> Problem
Count the lines in the rows below that contain the string "width". Reply with the number only.

#### Data shown

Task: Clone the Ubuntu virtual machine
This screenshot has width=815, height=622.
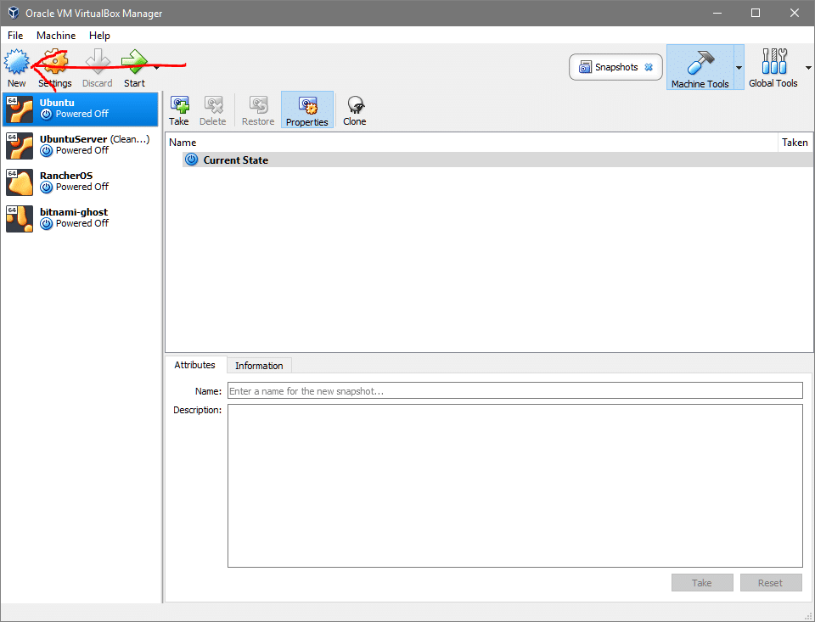Action: tap(354, 109)
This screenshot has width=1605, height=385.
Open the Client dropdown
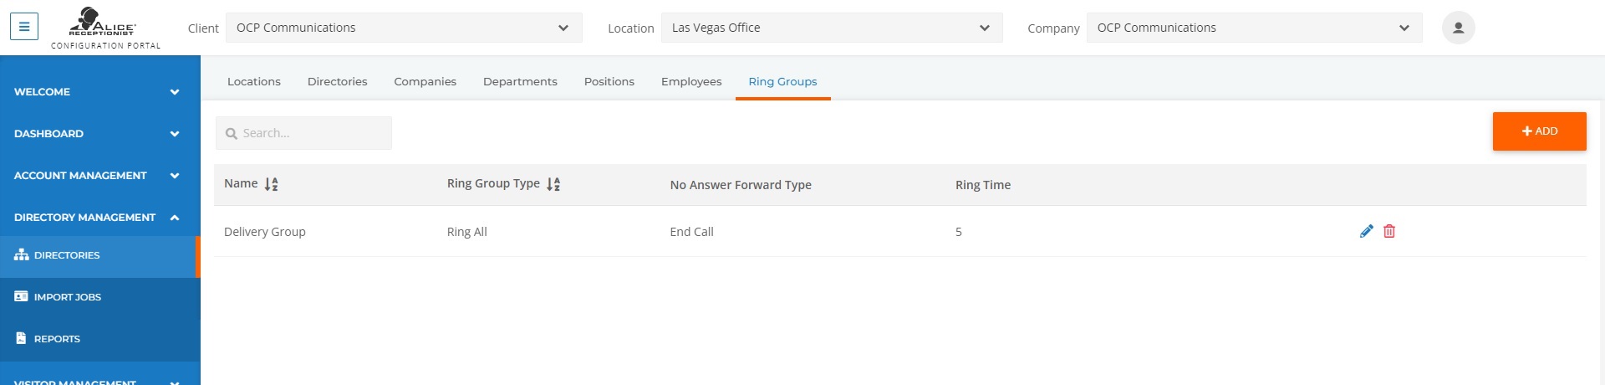tap(404, 28)
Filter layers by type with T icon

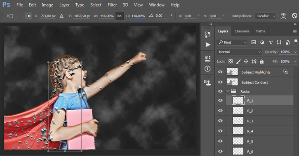tap(271, 42)
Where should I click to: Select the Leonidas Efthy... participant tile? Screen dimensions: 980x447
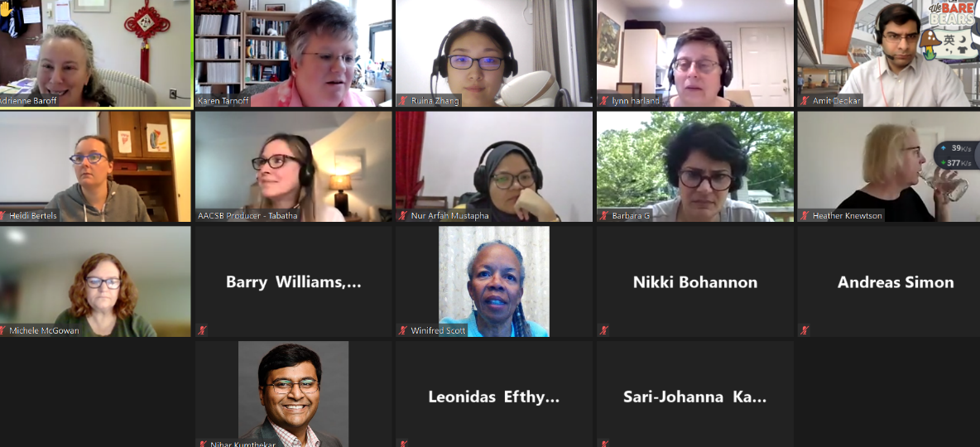[494, 394]
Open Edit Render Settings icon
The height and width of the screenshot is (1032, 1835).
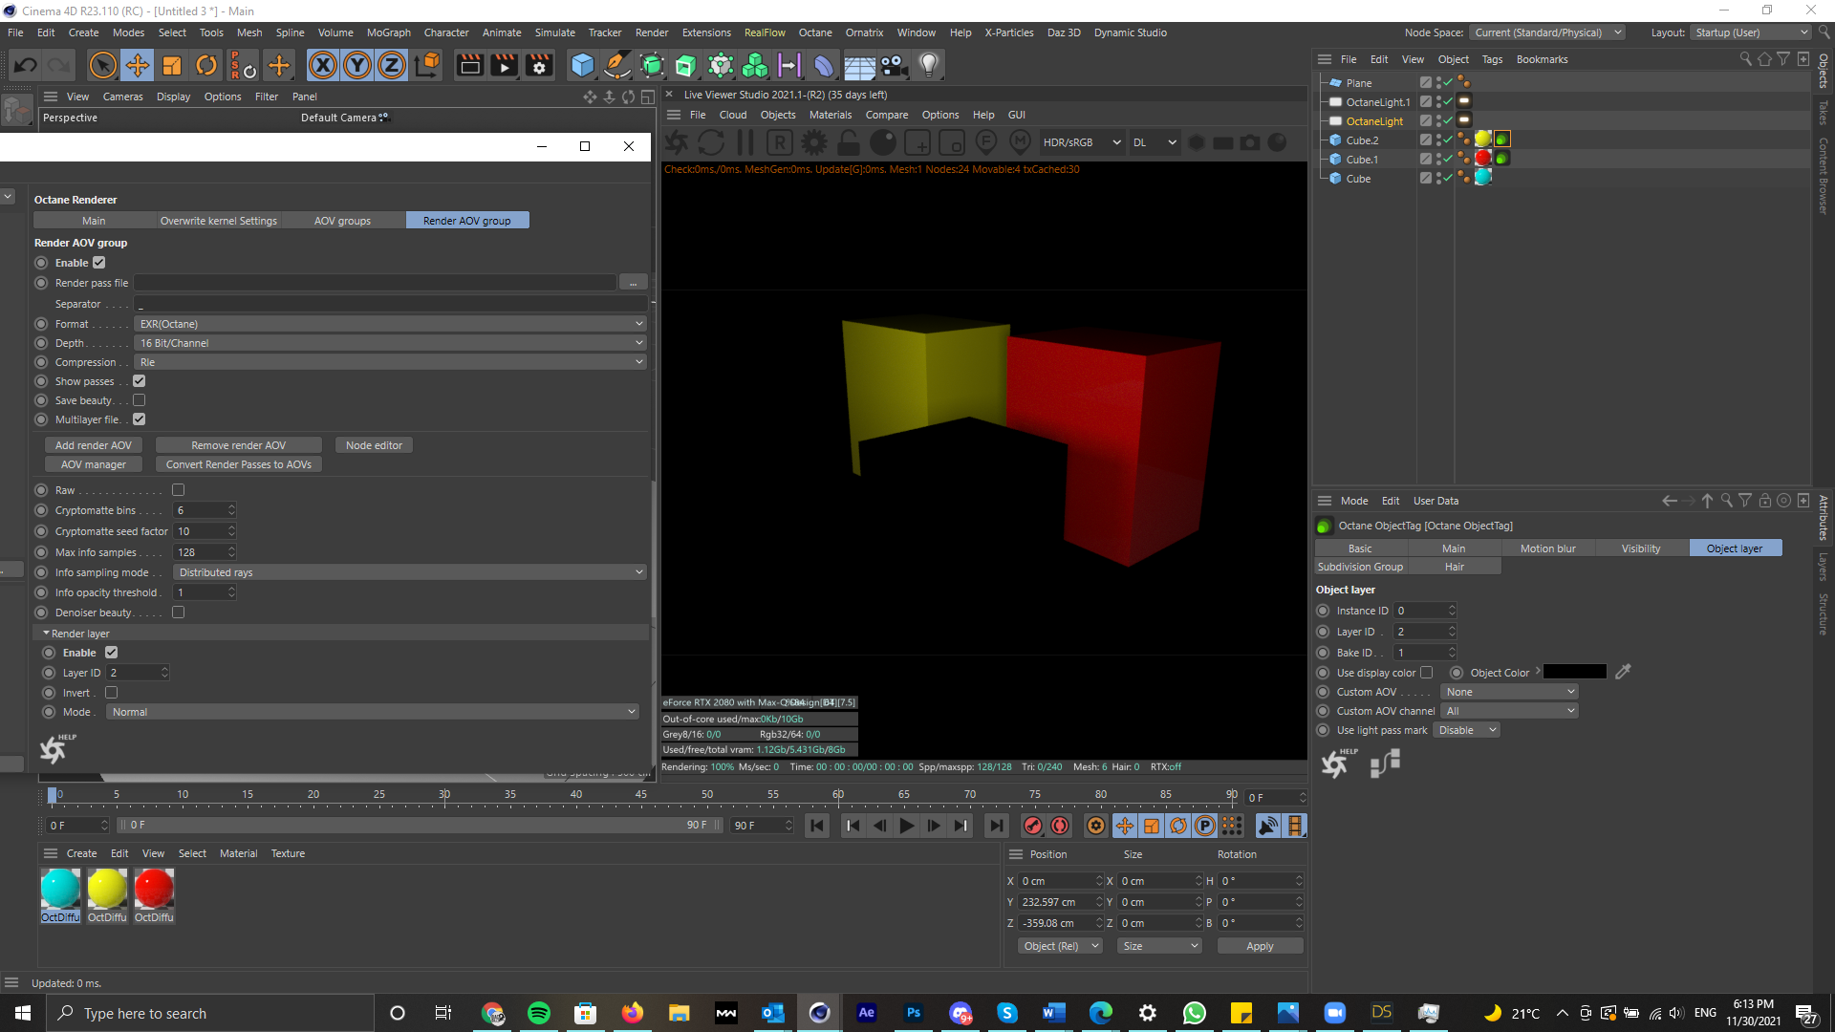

########

> Completed exercise
3